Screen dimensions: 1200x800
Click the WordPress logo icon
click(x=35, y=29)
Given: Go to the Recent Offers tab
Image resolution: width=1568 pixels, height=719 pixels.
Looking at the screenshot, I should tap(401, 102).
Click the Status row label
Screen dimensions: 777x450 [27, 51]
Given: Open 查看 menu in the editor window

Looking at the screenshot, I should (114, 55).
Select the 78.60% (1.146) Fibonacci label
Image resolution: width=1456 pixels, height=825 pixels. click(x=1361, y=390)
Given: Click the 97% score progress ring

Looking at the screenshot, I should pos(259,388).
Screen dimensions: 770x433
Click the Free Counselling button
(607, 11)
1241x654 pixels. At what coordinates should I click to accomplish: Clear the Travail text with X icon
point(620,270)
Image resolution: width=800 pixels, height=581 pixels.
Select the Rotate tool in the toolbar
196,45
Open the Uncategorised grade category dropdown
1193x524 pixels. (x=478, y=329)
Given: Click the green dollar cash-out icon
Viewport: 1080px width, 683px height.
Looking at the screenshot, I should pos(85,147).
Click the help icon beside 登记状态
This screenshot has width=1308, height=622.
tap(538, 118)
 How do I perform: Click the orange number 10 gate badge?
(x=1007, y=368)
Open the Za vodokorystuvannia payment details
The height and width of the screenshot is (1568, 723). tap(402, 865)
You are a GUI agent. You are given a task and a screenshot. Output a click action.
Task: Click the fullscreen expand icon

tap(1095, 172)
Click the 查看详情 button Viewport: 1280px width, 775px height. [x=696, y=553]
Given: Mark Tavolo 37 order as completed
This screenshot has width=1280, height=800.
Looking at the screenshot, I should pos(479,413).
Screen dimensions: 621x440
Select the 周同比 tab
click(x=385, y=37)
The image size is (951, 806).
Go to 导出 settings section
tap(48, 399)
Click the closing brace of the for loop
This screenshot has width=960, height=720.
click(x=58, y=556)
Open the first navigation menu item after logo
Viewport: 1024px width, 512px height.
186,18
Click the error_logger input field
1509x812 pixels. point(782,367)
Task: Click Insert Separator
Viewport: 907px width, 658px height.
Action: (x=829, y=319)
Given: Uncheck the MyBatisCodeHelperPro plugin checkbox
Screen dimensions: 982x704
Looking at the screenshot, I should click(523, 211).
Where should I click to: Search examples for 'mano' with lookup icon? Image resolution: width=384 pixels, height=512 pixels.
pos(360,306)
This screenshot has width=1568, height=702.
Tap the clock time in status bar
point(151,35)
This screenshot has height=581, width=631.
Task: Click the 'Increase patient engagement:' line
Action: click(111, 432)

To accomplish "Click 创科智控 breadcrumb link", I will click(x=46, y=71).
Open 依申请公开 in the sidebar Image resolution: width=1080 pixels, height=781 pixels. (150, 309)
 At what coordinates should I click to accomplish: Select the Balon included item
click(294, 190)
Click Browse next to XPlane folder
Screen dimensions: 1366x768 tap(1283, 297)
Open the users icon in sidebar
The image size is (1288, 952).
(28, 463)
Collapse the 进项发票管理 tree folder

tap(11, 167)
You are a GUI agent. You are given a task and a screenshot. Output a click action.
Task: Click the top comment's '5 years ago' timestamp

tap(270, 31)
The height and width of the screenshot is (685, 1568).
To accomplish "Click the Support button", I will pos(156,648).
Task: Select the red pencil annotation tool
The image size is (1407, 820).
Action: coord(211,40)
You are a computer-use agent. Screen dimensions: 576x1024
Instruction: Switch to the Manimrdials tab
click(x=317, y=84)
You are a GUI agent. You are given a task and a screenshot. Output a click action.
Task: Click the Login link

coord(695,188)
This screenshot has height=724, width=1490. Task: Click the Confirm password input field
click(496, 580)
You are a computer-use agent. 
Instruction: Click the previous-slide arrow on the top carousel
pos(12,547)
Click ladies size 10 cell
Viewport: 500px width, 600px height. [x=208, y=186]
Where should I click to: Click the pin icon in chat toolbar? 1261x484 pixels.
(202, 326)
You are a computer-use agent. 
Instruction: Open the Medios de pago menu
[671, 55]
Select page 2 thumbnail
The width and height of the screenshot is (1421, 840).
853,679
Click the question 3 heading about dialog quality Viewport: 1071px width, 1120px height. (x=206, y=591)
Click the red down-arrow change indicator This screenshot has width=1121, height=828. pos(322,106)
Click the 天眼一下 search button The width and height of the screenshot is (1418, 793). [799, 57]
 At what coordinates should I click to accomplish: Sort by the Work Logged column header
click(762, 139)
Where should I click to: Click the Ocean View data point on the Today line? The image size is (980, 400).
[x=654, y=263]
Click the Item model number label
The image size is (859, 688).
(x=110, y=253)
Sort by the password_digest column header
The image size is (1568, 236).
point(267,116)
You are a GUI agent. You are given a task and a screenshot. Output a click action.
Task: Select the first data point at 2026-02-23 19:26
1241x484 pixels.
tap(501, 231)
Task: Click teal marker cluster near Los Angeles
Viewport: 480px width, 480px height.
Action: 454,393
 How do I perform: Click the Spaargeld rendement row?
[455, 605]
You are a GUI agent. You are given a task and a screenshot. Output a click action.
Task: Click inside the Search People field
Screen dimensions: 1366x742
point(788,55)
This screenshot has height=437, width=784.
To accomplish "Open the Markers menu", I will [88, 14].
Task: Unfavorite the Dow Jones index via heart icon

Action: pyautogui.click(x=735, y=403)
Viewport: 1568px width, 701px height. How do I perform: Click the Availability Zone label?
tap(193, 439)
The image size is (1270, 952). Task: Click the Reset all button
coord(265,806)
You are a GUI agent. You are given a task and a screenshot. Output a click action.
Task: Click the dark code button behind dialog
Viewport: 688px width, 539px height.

__Your assignment__:
Look through the material above. Copy each line where the word "will" appears.

__Exercise result__:
To accomplish "Click 创科智控 breadcrumb link", I will click(x=46, y=71).
To accomplish "Click the Support button", I will pos(156,648).
To accomplish "Open the Markers menu", I will [88, 14].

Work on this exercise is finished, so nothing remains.